• **Problem requirements**: All lines holding the word "Białostocka" should be located in the records and copied.

|---|

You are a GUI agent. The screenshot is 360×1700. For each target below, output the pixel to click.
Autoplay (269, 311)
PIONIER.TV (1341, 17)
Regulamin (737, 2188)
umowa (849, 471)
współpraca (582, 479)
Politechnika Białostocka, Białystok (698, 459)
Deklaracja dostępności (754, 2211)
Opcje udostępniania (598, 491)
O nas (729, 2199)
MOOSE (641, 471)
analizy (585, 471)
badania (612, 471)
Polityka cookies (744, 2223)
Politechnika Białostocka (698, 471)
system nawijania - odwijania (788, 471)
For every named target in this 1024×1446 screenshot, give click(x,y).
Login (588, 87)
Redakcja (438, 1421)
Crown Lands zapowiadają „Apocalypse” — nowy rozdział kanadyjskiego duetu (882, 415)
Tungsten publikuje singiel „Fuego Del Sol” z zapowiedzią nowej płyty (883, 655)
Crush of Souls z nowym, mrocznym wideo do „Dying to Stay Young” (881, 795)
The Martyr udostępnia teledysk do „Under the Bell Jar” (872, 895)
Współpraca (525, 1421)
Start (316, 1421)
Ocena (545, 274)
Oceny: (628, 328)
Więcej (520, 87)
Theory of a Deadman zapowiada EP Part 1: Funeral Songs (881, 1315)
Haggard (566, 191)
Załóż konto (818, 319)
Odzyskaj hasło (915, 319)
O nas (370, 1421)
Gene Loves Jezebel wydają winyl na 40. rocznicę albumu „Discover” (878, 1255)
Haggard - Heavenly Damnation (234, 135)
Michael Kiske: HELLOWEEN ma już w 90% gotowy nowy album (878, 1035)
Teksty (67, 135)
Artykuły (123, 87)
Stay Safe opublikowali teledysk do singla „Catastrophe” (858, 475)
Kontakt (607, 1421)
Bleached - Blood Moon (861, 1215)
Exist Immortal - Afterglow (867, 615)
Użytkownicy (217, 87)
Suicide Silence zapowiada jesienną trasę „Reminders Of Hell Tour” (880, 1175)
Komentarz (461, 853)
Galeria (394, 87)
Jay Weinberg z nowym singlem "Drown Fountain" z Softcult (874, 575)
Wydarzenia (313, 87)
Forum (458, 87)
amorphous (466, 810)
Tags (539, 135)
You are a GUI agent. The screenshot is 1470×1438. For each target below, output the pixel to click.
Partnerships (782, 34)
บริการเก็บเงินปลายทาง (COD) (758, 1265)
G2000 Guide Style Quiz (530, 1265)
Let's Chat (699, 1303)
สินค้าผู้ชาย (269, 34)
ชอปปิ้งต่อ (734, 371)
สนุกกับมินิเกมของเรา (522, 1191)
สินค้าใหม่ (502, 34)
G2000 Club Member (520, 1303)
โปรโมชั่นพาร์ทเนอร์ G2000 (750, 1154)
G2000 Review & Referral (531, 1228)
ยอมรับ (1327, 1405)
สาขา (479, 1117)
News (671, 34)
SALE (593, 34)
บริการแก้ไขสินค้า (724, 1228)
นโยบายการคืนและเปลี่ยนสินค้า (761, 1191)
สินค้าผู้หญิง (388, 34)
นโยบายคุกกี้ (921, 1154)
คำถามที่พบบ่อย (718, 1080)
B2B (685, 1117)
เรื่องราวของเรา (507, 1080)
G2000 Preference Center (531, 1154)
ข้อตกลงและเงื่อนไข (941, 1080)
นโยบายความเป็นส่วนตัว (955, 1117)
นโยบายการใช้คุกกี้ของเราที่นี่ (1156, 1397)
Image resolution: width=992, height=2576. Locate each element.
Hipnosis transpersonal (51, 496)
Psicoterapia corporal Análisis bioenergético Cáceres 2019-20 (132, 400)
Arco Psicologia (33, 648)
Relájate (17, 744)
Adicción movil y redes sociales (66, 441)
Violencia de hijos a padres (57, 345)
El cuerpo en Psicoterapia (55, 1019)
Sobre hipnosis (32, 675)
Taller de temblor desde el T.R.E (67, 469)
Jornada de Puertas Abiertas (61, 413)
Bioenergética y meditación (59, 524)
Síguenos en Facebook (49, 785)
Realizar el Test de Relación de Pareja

|---|

• **Exercise solution**:
Politechnika Białostocka, Białystok (698, 459)
Politechnika Białostocka (698, 471)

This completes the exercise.